PROBLEM TO SOLVE:
Look through the material below. Return exactly the lines from the one with "ナスにこだわるあなたのサイト (89, 2373)" through the one with "Оставить комментарий (0) (465, 766)", both included.

PROVIDED DATA:
————

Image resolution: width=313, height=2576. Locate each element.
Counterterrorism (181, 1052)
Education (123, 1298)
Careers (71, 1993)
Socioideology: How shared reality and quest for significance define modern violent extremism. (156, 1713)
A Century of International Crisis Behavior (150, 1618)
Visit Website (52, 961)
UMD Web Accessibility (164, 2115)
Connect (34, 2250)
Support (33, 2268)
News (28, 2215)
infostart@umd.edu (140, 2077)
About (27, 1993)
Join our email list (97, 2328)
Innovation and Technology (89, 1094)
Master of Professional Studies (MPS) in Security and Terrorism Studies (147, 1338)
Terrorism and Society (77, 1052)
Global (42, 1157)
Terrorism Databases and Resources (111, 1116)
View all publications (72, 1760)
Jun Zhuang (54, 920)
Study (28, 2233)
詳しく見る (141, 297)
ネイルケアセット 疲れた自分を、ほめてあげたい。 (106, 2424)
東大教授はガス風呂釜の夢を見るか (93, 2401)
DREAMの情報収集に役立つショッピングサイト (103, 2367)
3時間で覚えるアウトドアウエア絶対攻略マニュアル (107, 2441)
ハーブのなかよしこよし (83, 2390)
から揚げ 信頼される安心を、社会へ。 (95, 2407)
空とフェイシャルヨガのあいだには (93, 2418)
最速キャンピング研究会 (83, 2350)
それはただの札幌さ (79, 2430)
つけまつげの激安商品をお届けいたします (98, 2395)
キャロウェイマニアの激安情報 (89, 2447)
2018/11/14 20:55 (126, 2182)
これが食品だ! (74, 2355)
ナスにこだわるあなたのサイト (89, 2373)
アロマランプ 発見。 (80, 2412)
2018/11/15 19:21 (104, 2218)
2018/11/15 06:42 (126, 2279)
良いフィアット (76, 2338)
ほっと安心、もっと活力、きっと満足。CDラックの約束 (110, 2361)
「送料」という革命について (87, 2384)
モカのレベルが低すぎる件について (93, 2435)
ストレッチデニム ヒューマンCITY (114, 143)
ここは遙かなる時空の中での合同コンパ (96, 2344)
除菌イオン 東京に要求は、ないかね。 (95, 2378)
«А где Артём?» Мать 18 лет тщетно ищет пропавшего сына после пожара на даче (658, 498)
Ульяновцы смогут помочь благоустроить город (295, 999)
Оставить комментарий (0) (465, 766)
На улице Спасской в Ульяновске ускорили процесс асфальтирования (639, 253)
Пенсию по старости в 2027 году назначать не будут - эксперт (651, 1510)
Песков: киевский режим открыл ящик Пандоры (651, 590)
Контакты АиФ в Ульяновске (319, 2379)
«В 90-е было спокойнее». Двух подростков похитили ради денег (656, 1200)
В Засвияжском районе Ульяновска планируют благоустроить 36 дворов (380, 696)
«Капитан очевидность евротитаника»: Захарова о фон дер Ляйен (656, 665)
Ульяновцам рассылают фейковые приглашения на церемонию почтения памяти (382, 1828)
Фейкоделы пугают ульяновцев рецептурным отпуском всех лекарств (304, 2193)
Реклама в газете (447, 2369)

————

SOLUTION:
ナスにこだわるあなたのサイト (89, 2373)
アロマランプ 発見。 (80, 2412)
2018/11/15 19:21 (104, 2218)
2018/11/15 06:42 (126, 2279)
良いフィアット (76, 2338)
ほっと安心、もっと活力、きっと満足。CDラックの約束 (110, 2361)
「送料」という革命について (87, 2384)
モカのレベルが低すぎる件について (93, 2435)
ストレッチデニム ヒューマンCITY (114, 143)
ここは遙かなる時空の中での合同コンパ (96, 2344)
除菌イオン 東京に要求は、ないかね。 (95, 2378)
«А где Артём?» Мать 18 лет тщетно ищет пропавшего сына после пожара на даче (658, 498)
Ульяновцы смогут помочь благоустроить город (295, 999)
Оставить комментарий (0) (465, 766)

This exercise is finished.